■ EXERCISE GOAL
According to the source text, why are the Betty and Barney Hill episode and the Stella Lansing films so prominent among the cases in UFO-Dynamics?

═══ SOURCE TEXT ═══

What kind of case studies does Schwarz present? It’s indeed a smorgasbord of UFO encounters: pure sightings in the sky, landings with associated crop circles, telepathic interfaces with craft occupants, telekinetic “poltergeist”-like movements of objects in homes, mysterious episodes of paralysis, even episodes as extreme as repeated lifelong UFO contact. The Men in Black make an appearance, as do the recurring ufological trope of uncanny humans who seem “remote controlled.” Tangible evidence takes the form of photos and motion picture film. Schwarz’s approach—as can be seen by his selection of cases and willingness to integrate cryptozoology, hauntings, traditional psi abilities such as telepathy and telekinesis—is ecumenical and willing to admit all paranormal happenings as having a common source; this was a fairly common approach in the 1970s, as can be seen in works like John Keel’s The Eighth Tower (1975).
Two of the cases that Schwarz lingers on in UFO-Dynamics are the Betty and Barney Hill abduction episode (which took place in 1961), and the Stella Lansing films (which she began recording in 1967). The prominence of both cases is due to their uniqueness: Betty and Barney Hill were the first widely known “abductees” in the world of ufology, and Stella Lansing took a still-unmatched number of still and motion pictures of the UFOs she encountered. The Hills’ repute in the world of ufology is well-attested and I won’t repeat it here. The couple had reportedly “recovered” their abduction memories with the help of hypnosis sessions with a Dr. Benjamin Simon, and the initial account of their experience was published in 1966’s The Interrupted Journey by John G. Fuller. By the time Schwarz traveled to meet Betty Hill in New Hampshire in 1976 (Barney had passed away in 1969), she was much engaged with the ufological community. Schwarz was dealing now with interviews about experiences over a decade old, firmly ensconced and repeated among ufologists for almost as long, and as such maintains an analytical outlook on Betty Hill’s experiences both in 1961 and since. He finds the same threads of overall non-UFO paranormal activity and synchronicity that he had seen in other cases. Likewise, with the enormous amount of film evidence and encounter experiences presented to Schwarz by Stella Lansing, Schwarz concedes that it is impossible that the preponderance of evidence was solely a hoax, and believes there is something about Lansing herself that’s causing all these strange film effects and UFO encounters. In both cases, Schwarz’s ufodynamics prove that it is the “specialness” of the UFO experiencer that is at the center of the experience. Schwarz never turns this assertion into an indictment of the witnesses as delusional or hoaxers, however; his conclusion is that these people are receptive to some power that allows them to perceive paranormal phenomena.

═══ EXCERPTED RECORDS ═══

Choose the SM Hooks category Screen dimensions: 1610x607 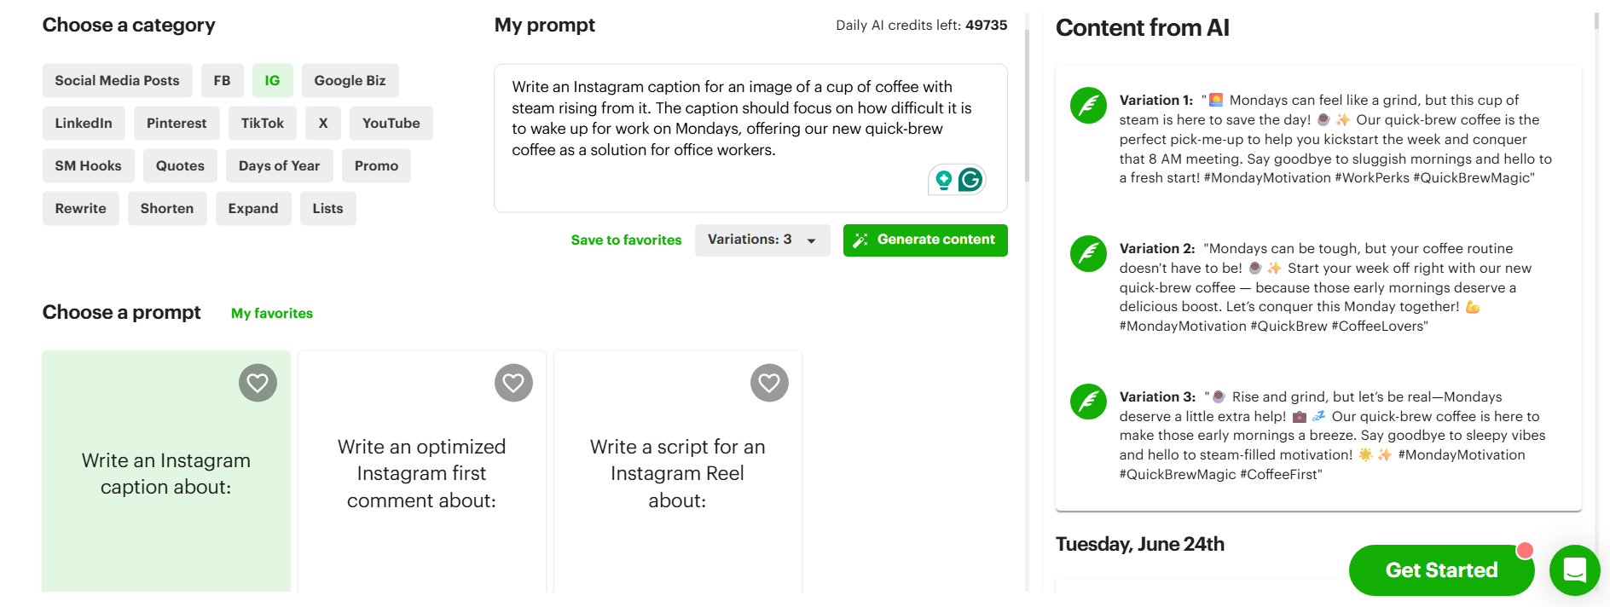[x=89, y=165]
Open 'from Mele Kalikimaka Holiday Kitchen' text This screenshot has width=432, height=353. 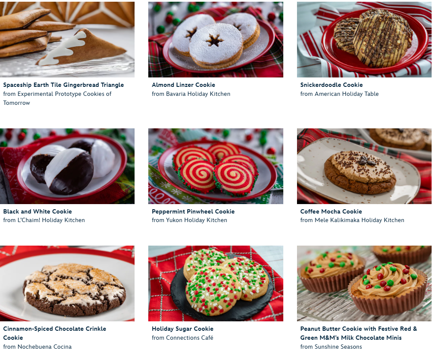coord(352,220)
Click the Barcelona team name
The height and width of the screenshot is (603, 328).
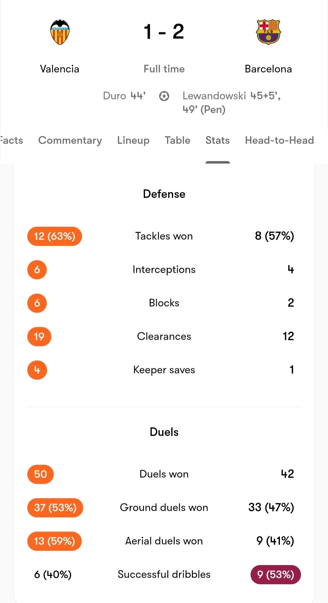[x=268, y=69]
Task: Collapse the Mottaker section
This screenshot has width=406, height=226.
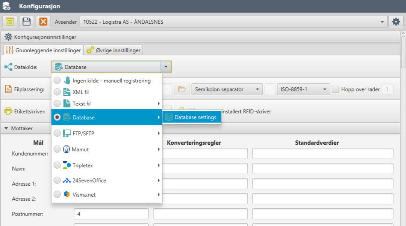Action: 5,128
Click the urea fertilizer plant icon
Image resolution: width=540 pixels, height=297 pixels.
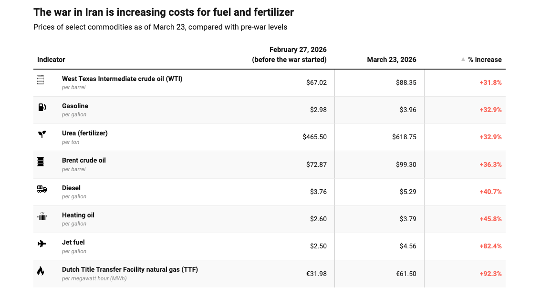pos(42,134)
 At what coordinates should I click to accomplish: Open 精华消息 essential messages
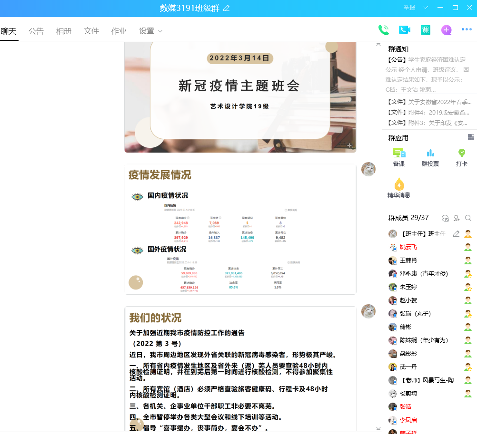coord(399,188)
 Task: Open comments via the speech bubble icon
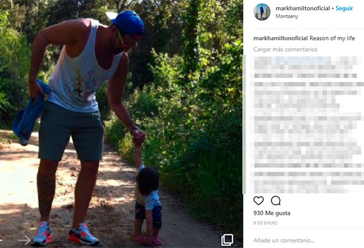[x=276, y=200]
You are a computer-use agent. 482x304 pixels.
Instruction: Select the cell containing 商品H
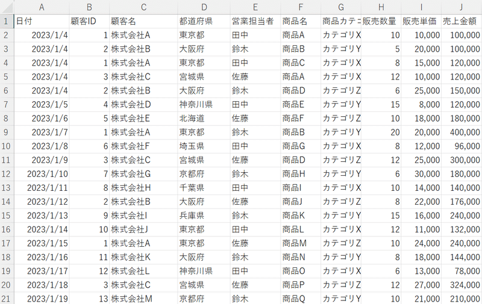pyautogui.click(x=300, y=173)
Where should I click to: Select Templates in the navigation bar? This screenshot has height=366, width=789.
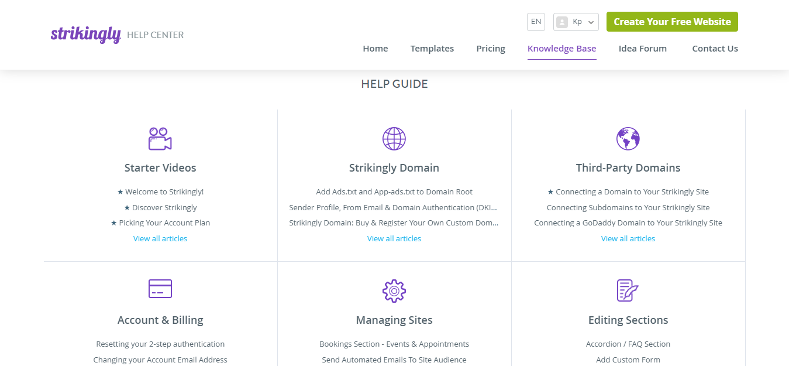coord(432,49)
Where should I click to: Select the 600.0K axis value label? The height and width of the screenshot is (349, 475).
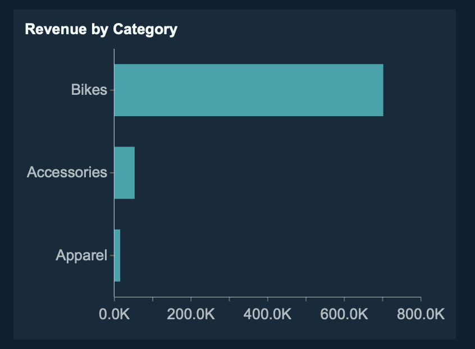tap(344, 314)
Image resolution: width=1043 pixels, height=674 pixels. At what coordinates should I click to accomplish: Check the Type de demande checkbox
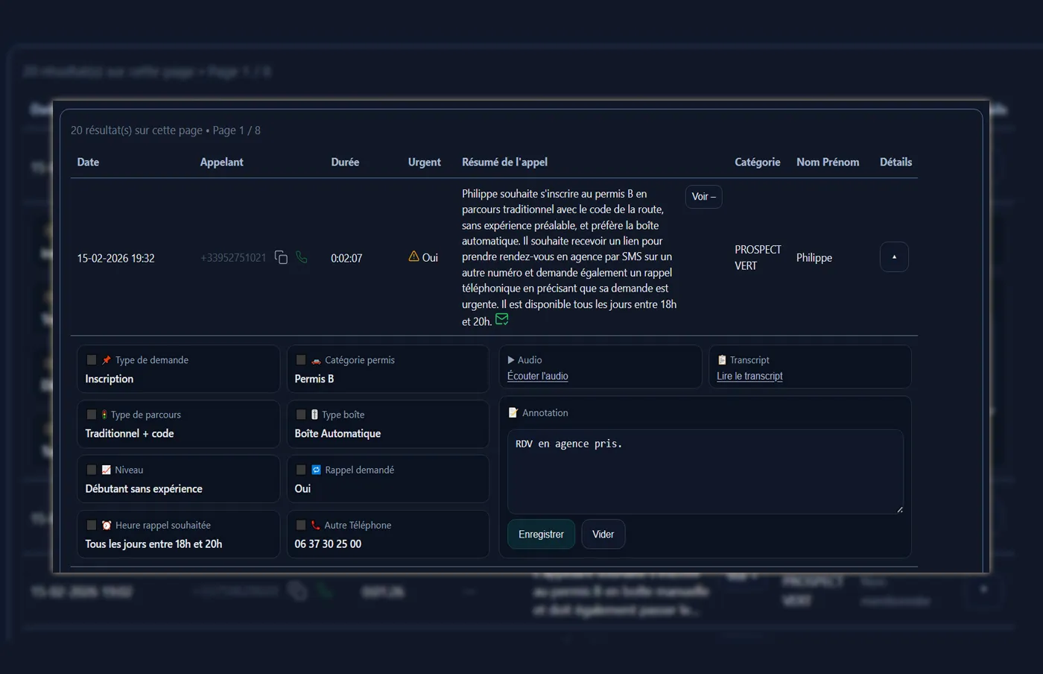tap(92, 360)
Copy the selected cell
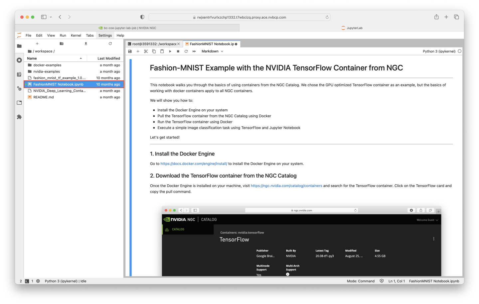This screenshot has height=304, width=479. (x=154, y=51)
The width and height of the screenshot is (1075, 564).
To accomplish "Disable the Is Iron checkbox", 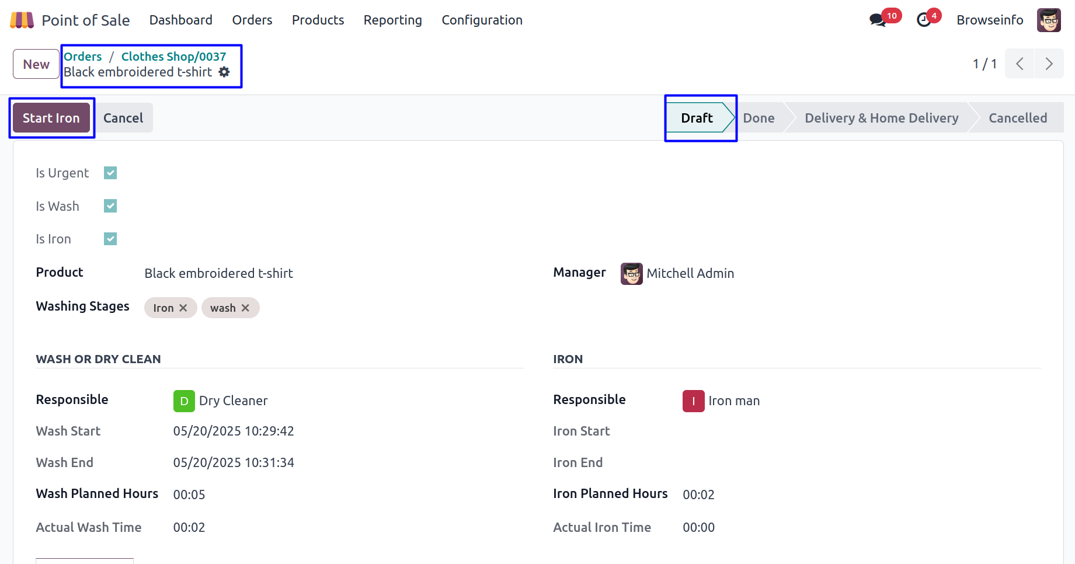I will (x=110, y=239).
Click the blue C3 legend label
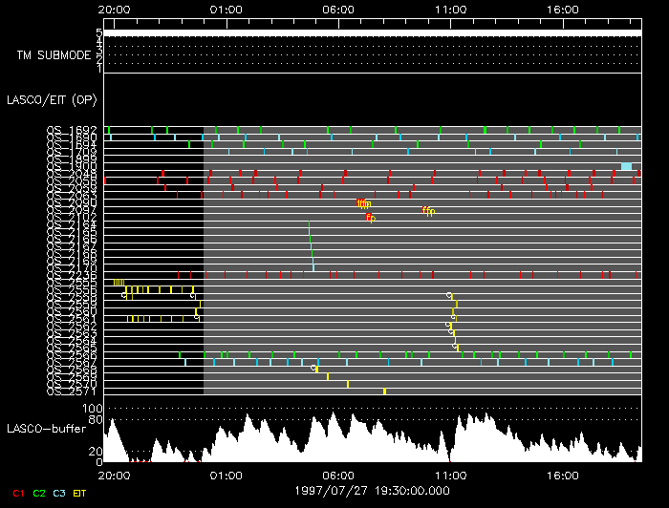 [58, 493]

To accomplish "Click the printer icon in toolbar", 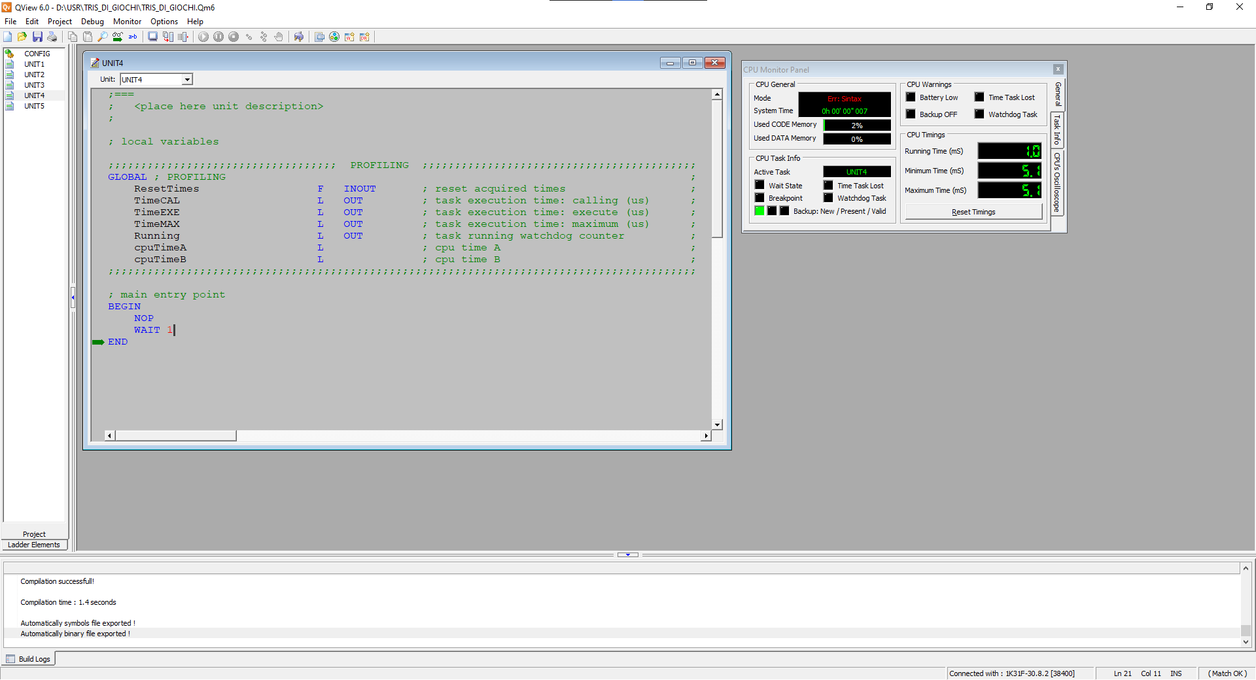I will pyautogui.click(x=52, y=37).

═══

■ SOLUTION BELOW
Both cases stand out because they are unique. Betty and Barney Hill were the first widely known "abductees" in ufology, and Stella Lansing took a still-unmatched number of still and motion pictures of the UFOs she encountered.